Rates are even lower on some routes after CPC fixed a VLCC late Thursday for a trip from the Middle East
to Taiwan at 36.75 on the Worldscale measure and S-Oil fixed a VLCC to South Korea at W36.
That is equivalent to rates of $6,000-$7,000 per day.
"It's rubbish money," said a Singapore-based supertanker broker.
That compares with around VLCC operating expenses of about $10,000 and vessel break even levels of about $22,000 per day, brokers said.
"Cargo is moving - cargo demand is there, but there are just too many ships," said Ashok Sharma, managing director of BRS Baxi Far East in Singapore.
One glimmer of hope is an increase in cargo volumes from the Caribbean which began to oust cargoes this week from West Africa.
That has already been felt in freight rates this week after Indian Oil Corp (IOC) fixed a VLCC at $3.39 million for a trip from the Caribbean to the west coast of India shortly after Reliance paid $2.9 million for a similar voyage.
"There is a bit of tightening in tonnage to the extent interest is being shown in ballasting (sailing empty) from China to the Caribbean. Nobody has done it yet, but brokers/owners have been asked," Sharma said.
"There's not much interest in West Africa," he added.
Brokers said Caribbean cargoes have gained traction due to pricing levels of U.S. crude (West Texas Intermediate).
That rise could gain momentum due to the potential disruption caused by Hurricane Harvey, which packing winds of up to 125 miles per hour (201 km per hour), is the region's worst storm for 12 years and is due to make landfall late Friday or early Saturday.
Four oil refineries, along with 10 percent of offshore crude and 15 percent of natural gas output, were shut ahead of the storm's landfall.
"There will be a lot of vessel and cargo delays which might cause replacement cargoes to come from the Caribbean," said a European supertanker broker on Friday.
"That would suck in spare tonnage from the U.K.-continent and create something more in other markets. It doesn't take much disruption for rates to bounce," he added.
The possibility of U.S. sanctions on Venezuela's oil exports could also have an overall positive impact on ton-mile demand, and freight rates, said Ralph Leszczynski, head of research at ship broker Banchero Costa in Singapore.
If U.S. sanctions are imposed "Venezuelan production (is) expected to flow to other markets such as Asia. OPEC countries have been focusing on trimming their heaviest supplies first when enacting agreed supply cuts, thus Venezuela’s heavy crude is expected to fill the gap for Asian refiners," he said in a note published on Tuesday.
But there is little sign of an overall improvement in VLCC rates, brokers said.

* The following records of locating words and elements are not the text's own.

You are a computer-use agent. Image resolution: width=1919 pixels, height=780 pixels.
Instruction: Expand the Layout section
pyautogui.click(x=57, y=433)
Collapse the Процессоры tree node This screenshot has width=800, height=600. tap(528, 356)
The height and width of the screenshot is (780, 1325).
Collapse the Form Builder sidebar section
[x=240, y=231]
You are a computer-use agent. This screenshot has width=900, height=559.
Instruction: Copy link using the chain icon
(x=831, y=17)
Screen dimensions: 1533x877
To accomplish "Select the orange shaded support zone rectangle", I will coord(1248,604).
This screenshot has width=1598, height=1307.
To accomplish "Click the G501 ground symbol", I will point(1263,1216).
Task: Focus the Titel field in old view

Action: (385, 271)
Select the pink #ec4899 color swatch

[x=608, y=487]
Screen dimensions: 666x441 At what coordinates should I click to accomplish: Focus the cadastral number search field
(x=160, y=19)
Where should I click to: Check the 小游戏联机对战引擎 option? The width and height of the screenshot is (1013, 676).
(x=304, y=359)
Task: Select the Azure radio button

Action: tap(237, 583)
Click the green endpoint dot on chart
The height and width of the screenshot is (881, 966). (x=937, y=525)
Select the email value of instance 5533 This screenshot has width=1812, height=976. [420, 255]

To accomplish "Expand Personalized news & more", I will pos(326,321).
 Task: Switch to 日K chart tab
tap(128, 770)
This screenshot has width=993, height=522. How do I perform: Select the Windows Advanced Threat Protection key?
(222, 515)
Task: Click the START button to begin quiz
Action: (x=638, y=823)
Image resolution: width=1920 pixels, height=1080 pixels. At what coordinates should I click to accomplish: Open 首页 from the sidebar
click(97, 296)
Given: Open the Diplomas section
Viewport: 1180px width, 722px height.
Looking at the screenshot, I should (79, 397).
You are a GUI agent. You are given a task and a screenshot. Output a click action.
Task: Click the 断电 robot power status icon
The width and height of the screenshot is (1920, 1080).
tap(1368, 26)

With around 68 new VLCCs due to be delivered by the end of next year, including 16 by December this year, the VLCC fleet is expected to grow around 9 percent by the end of 2018 unless there is a significant increase in ships sold for scrap.
"It's absolute madness," Sharma said of the number of new-build ships.
VLCC rates on the Middle East-to-Japan route dropped to W39.50 on Thursday from W41.75 last week.
Rates on the West Africa-to-China route fell to W47.75 on Thursday from W48.50 last week.
Charter rates for an 80,000-deadweight tonnes Aframax tanker from Southeast Asia to East Coast Australia was at W87 on Thursday, compared with around W84.25 last week.